A virtual hoard of the shiny things I find on the internet.

 

Car Free Experiment: Update

Of the 6 trips I’ve taken this week by public transit, 5 of them have been smooth and uneventful. Which makes them boring, so I’ll tell you about the crappy trip home I had last night. 

I glanced at my computer clock at 5:52. Mistake #1. My computer clock has been known to lose 4 minutes in a day, so I don’t know why I thought this clock was accurate. But I decided it meant I still had time to catch the 6:10-ish bus from the corner my office is on. 

I hustled downstairs and went to the bus stop. I let the bus on the other route through that stop go by, because I was sure mine was coming.

Yeah, it didn’t. 

But no problem! There are two other buses going through Brookland that stop near my office, and according to Nextbus, one of them was just 10 minutes away! I just needed to walk 5.5 blocks. Looooong blocks (since I work on the Mall). In the pinchy, less cushioned, “cute” shoes.

It took me 15 minutes.

I stood there for a bit, hoping the bus was a few minutes late. No joy. 

“Screw this,” I thought. “Farragut West is not that far away, and there’s a bus that stops there that will drop me off in front of my house. I’ll just walk it.”

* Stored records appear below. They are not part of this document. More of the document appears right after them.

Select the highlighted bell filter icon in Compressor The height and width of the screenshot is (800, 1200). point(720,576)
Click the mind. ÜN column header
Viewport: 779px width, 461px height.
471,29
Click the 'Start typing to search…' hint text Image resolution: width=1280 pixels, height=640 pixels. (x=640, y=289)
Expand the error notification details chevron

“Not that far away” turns out to be about a mile, which I hadn’t really considered. Which isn’t so far, but remember, they were the *cute* shoes. They’re just the slightest little wedges, but there’s not a lot of give in them, no padding, and are just not made for walking. So my feet and shins were cramping from walking while tilted at that odd angle, and the stiff leather was rubbing blisters into my heels.

But finally, I arrived at Farragut West. Nextbus told me my bus was but a minute away!

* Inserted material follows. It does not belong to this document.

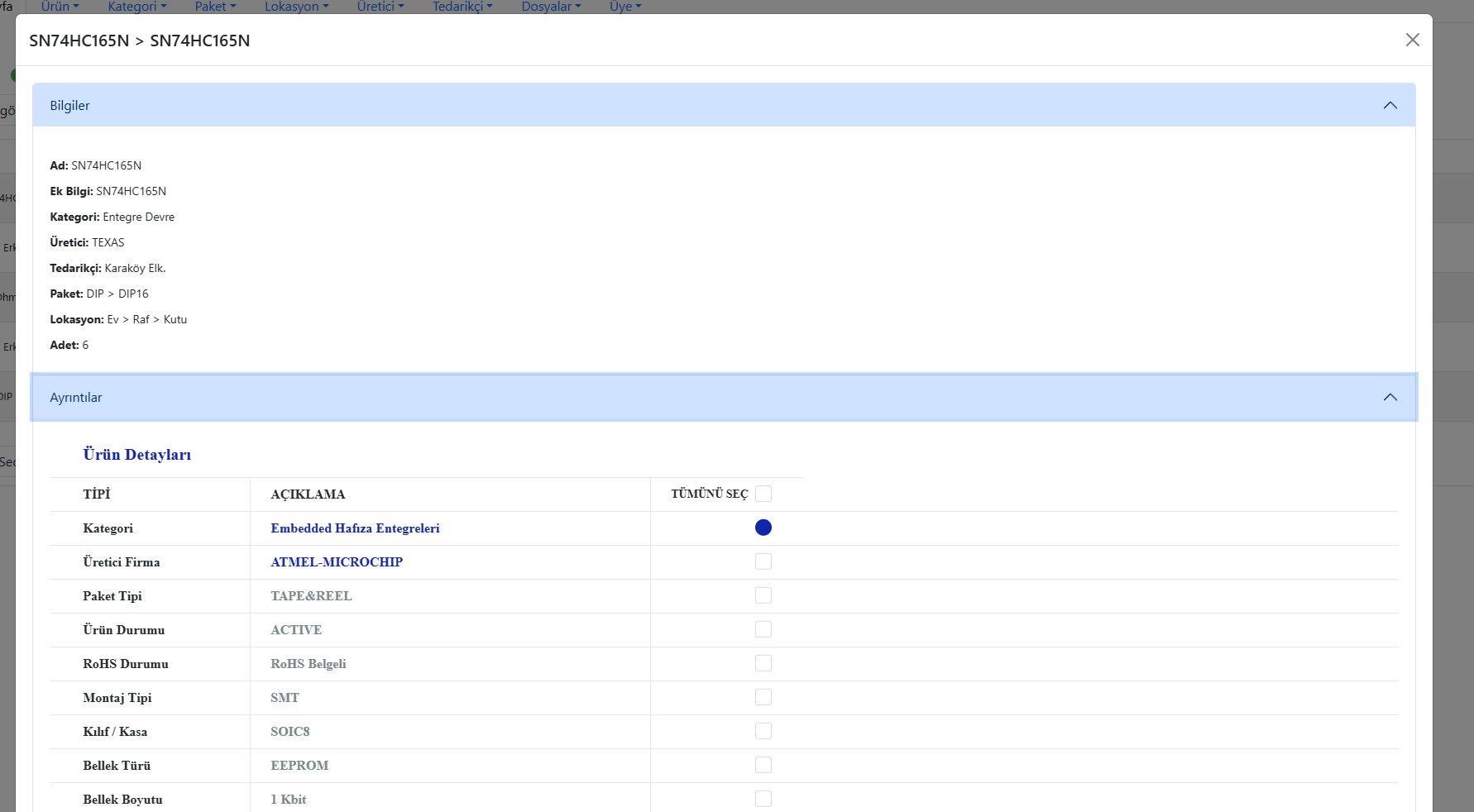
Task: Check the Ürün Durumu row checkbox
Action: (x=763, y=629)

Nextbus is a dirty liar. I sat there for 15 minutes- the bus that was 1 minute away disappeared from Nextbus, and the next one was at least 35 minutes out. I saw 4 Mount Pleasant buses pass in the meantime.

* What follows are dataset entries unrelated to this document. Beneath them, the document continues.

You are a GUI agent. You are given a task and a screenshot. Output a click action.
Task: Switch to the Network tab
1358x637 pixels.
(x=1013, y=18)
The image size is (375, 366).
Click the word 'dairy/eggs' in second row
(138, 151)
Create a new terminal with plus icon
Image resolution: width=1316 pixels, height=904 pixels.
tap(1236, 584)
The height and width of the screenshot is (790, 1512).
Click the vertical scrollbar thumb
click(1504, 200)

Finally I said, “This is ridiculous! I’m across the street from a Metro station!” So I made my way, still limping, into the station. Hopped on an Orange Line train. Transferred and squeezed onto a Red line train. 

One of the side-facing seats was empty, despite all the people crowded onto the train. My feet were screaming, so I started to sit down, when a man nearby literally stuck his arm out behind me to stop me. I bit down to avoid yelling at him when he advised me not to sit down at that seat, because there was “something” on the poster ad above it. 

The “something” was a stinkbug. A STINKBUG. A stinkbug that was high enough up that it wouldn’t have been directly behind me. And I was wearing a hat. I sat anyway, and realized that I, the girl who is terrified of anything with more legs than my cat, was the only person willing to sit with the stinkbug. Wussies.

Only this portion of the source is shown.